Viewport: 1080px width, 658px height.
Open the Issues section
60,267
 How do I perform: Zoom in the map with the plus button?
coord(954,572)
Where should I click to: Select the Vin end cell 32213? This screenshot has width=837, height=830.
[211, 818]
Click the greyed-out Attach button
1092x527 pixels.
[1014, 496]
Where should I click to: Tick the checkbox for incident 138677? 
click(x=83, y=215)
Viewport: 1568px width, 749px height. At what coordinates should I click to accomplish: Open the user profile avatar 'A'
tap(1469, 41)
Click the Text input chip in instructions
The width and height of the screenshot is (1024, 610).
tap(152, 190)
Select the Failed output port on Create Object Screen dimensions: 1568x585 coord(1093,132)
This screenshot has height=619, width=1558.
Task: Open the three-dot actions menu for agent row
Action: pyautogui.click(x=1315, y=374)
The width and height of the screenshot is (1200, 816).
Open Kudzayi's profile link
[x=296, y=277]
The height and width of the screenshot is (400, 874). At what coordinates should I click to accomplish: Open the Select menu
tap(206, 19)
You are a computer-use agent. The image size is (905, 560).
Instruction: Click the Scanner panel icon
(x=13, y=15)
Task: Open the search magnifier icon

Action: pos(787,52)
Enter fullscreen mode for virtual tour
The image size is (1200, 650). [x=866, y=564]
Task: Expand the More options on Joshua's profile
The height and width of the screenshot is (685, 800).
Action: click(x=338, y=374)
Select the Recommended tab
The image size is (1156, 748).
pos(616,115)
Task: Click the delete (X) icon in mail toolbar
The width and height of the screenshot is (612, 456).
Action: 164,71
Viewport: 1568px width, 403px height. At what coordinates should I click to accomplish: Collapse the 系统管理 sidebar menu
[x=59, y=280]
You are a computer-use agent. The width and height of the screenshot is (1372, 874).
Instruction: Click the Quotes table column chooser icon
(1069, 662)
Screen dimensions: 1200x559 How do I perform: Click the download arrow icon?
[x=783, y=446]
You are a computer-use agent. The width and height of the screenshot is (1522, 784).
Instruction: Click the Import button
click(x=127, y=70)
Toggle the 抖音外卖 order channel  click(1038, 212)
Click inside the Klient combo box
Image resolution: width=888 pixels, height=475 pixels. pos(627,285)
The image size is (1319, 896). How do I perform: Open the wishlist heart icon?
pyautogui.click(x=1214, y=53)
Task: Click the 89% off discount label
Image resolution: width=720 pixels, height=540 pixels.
⁂
* EXERCISE OBJECTIVE *
Return, exactly as written, only those lines that run from the one with "Instruction: Click the Scanner panel icon" to the last line of the data, both of those lines included.

* YOUR SOLUTION *
Instruction: Click the Scanner panel icon
(x=13, y=15)
Task: Open the search magnifier icon

Action: pos(787,52)
Enter fullscreen mode for virtual tour
The image size is (1200, 650). [x=866, y=564]
Task: Expand the More options on Joshua's profile
The height and width of the screenshot is (685, 800).
Action: click(x=338, y=374)
Select the Recommended tab
The image size is (1156, 748).
pos(616,115)
Task: Click the delete (X) icon in mail toolbar
The width and height of the screenshot is (612, 456).
Action: 164,71
Viewport: 1568px width, 403px height. At what coordinates should I click to accomplish: Collapse the 系统管理 sidebar menu
[x=59, y=280]
You are a computer-use agent. The width and height of the screenshot is (1372, 874).
Instruction: Click the Quotes table column chooser icon
(1069, 662)
Screen dimensions: 1200x559 How do I perform: Click the download arrow icon?
[x=783, y=446]
You are a computer-use agent. The width and height of the screenshot is (1522, 784).
Instruction: Click the Import button
click(x=127, y=70)
Toggle the 抖音外卖 order channel  click(1038, 212)
Click inside the Klient combo box
Image resolution: width=888 pixels, height=475 pixels. pos(627,285)
The image size is (1319, 896). How do I perform: Open the wishlist heart icon?
pyautogui.click(x=1214, y=53)
Task: Click the 89% off discount label
Image resolution: width=720 pixels, height=540 pixels.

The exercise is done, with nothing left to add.